Jersey City mayor proposes roughly 20% tax hike to close deficit

Residents of New Jersey's second largest city could soon face a major tax increase. Jersey City Mayor James Solomon is proposing a roughly 20% hike to close a budget deficit that leaves the city about 255 million dollars short. Solomon calls the increase difficult but necessary to stabilize the city's finances, blaming years of hidden costs, one-time fixes and unpaid bills he attributes to the previous administration.

Residents of Jersey City could soon see a major increase in their taxes. Mayor James Solomon is proposing a hike of roughly 20% to help close the city's budget deficit. The plan would affect New Jersey's second largest city, where homeowners are now bracing for what a jump of that size could mean.

At the center of the proposal is a significant shortfall. According to the mayor's office, the city is currently about 255 million dollars short of what it needs to balance its books.

Solomon has acknowledged that asking for a tax increase of this scale is not an easy step.
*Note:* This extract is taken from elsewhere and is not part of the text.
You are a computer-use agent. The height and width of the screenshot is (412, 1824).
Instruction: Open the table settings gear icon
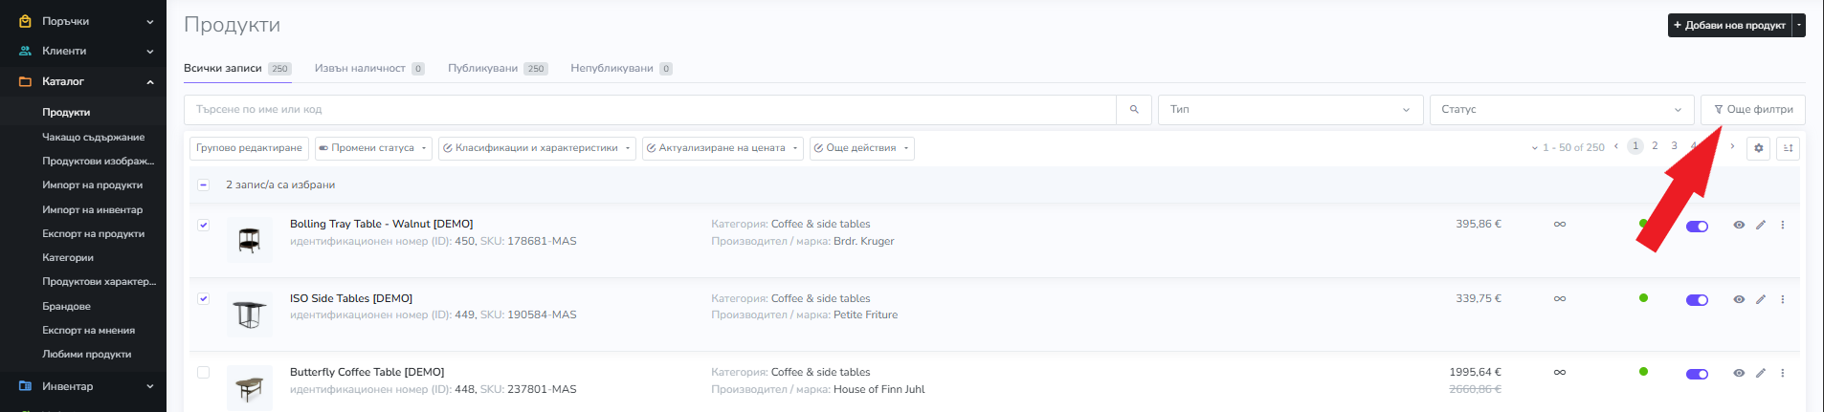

He described the hike as difficult but necessary, framing it as the responsible way to stabilize the city's finances rather than push the problem further down the road.
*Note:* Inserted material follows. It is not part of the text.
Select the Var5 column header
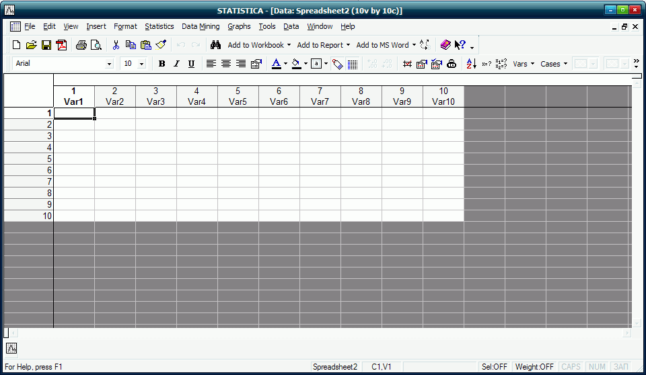Viewport: 646px width, 375px height. 238,97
The mayor placed much of the responsibility on the past. He blamed years of hidden costs, one-time budget fixes and unpaid bills that he attributes to the previous administration for the size of the gap the city now faces.

For taxpayers, the practical question is what a roughly 20% increase would add to their bills. In a city the size of Jersey City, a change of that magnitude would be felt across neighborhoods, from longtime homeowners to renters whose costs can track local property taxes.

For now, the figure is a proposal tied to the mayor's effort to put the city's finances on firmer ground. Solomon has cast the move as part of cleaning up inherited problems, while residents wait to see how the final numbers settle as the budget is worked out.